The Polish authorities told his mother, Vanessa Bates, that a 39-year-old Spiers had died in July as a result of natural cause, despite no postmortem being carried out on his body to ascertain this.
A week after his death, Spiers’ body was flown back to the UK, where it is currently undergoing a postmortem, a postmortem which Bates says she still has not heard any results from. “Max was a very fit man who was in good health and yet he apparently just died suddenly on a sofa,” Bates told Kent TV station KMTV.
So what did Spiers know which might’ve got him whacked?
First off: he was a UFO researcher and was due to give a talk about conspiracies and UFOs days before his death. Discussing the people her son had got involved with while in Poland, Bates said: “These people seemed to be involved in some very, very dark and dangerous areas of the world and I was afraid that as he was gaining popularity and fame perhaps somebody would want him out of the way i.e. not alive any longer."

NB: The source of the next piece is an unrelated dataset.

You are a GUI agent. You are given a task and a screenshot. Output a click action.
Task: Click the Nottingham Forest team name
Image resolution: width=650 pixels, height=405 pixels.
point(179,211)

In another interview with Metro, Scott C Waring of UFO Sightings Daily said: “This is really strange. It does seem that UFO researchers are now being targeted, probably to slow the rate of information being leaked to the public.”
The idea that UFO researchers are being targeted and subsequently assassinated isn’t even new. In a 1971 piece titled Liquidation of the UFO Investigators for Saga Magazine, the researcher Otto Binder claimed that “no less than 137 flying saucer researchers, writers, scientists, and witnesses” that has passed away in less than a decade in the “most mysterious circumstances.”
In response to Waring’s accusations, journalist Nick Pope – who spent the early Nineties investigating UFOs for the Ministry of Defence, tweeted:
At this point, you might be anxiously scanning your room and indiscriminately yanking cables out of your walls in case ‘they’ are spying on you, but before you pull that tinfoil hat so far over your head you can’t see, it’s probably worth considering what Spiers actually believed.
Spiers had publicly claimed to have been a victim of a mind control programme, perpetrated by the British and US governments in collaboration with surviving Nazis, to create an army of ‘super soldiers.’ He was also convinced we are being controlled – or else strongly influenced by – extra-terrestrial beings, with women in particular deployed by these beings to seduce powerful leaders and ‘download’ their secrets through sex.
Err… Let’s just say that, until further evidence comes to light, we’re tentatively with the authorities on this one.